Reviewed on 13 November 2024

Block device

A block device is a storage volume on a network-connected storage system that is exposed to the guest operating system as if it were a physical disk.

IOPS

IOPS or Input/Ouptut Operations Per Second, is a unit of measurement that indicates how many input or output operations a storage device is performing per second.

Scaleway Block Storage Low Latency offers two IOPS limits:

  • 5000 IOPS (5K IOPS)
  • 15 000 IOPS (15K IOPS)

Local volume

The local volume of an Instance is an all SSD-based storage solution, using a RAID array for redundancy and performance, that is hosted on the local hypervisor.

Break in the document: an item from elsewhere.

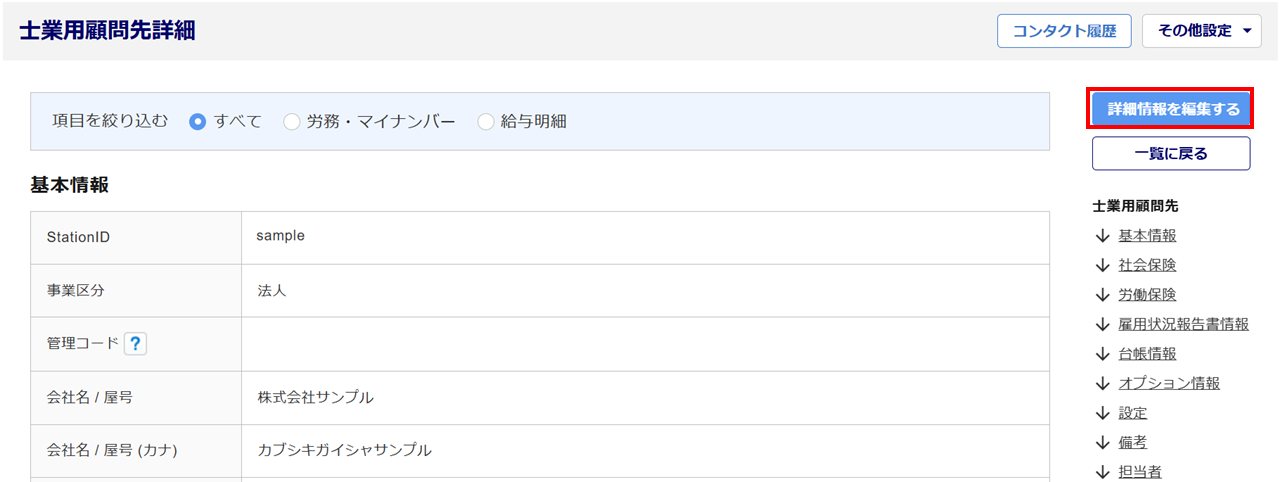1280x482 pixels.
Task: Click the down arrow beside 雇用状況報告書情報
Action: pyautogui.click(x=1103, y=324)
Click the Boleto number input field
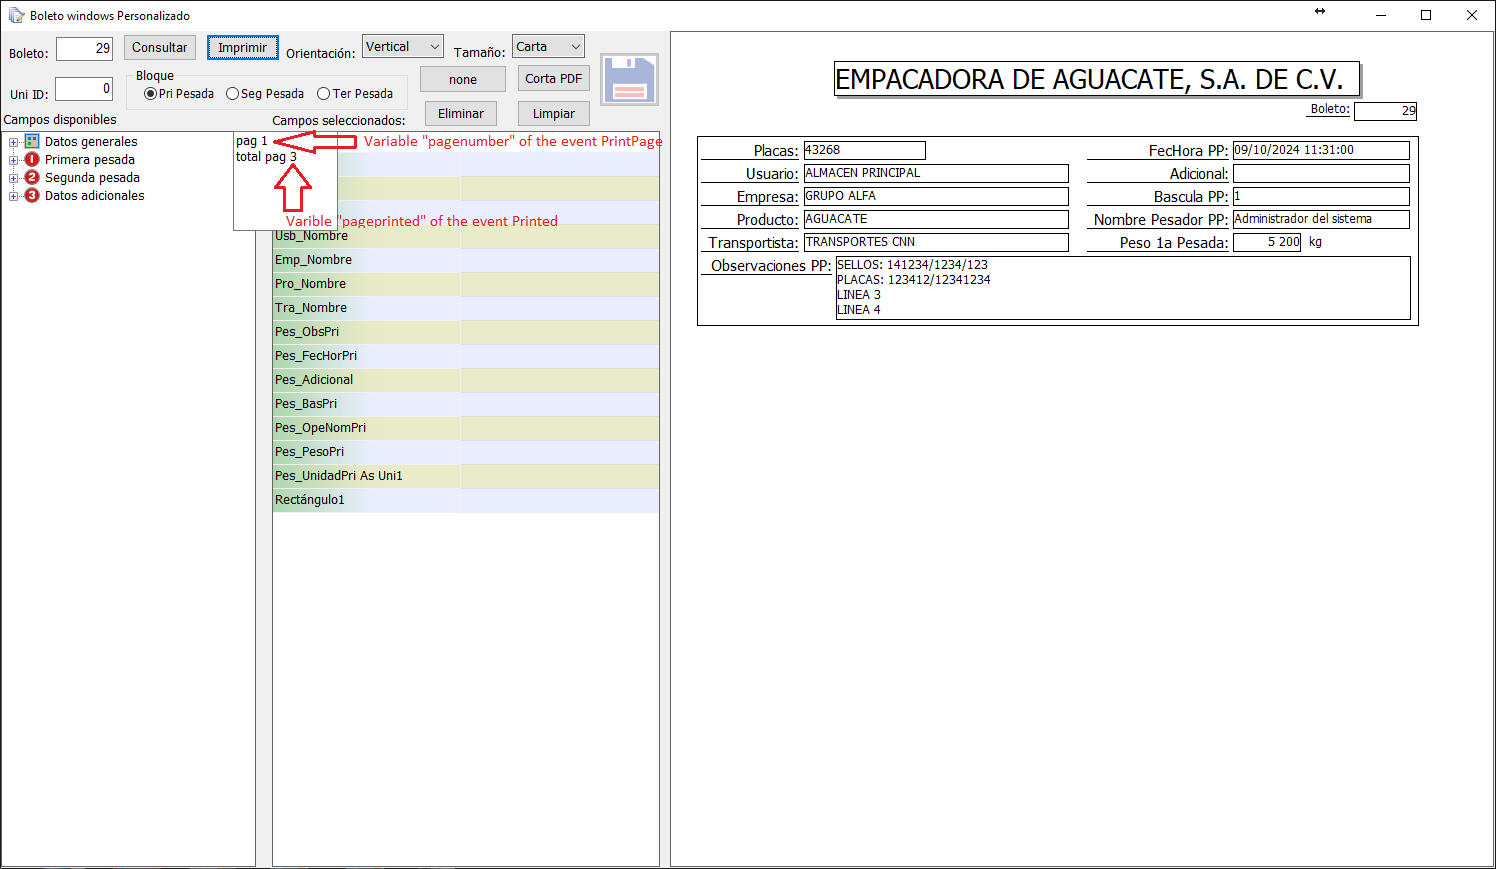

Storage Area Networks (SANs)

A Storage Area Network (SAN) consists of interconnected machines, network infrastructure and storage devices designed for performance and high-availability. Unlike a Network Attached Storage (NAS) which stores all data on a file level, the SAN stores all data on block level, this makes SAN a perfect solution for business critical applications and input/output intense operations like relational databases. The SAN is a network-connected solution, that operates independently from the local hypervisor hosting the virtual Instance. The storage capacity of the block devices on the SAN can be tailored towards your requirements.

Volumes

A volume is a storage space used by your Instances. Several volumes can be attached to an Instance. In addition, they can be snapshotted, mounted or unmounted.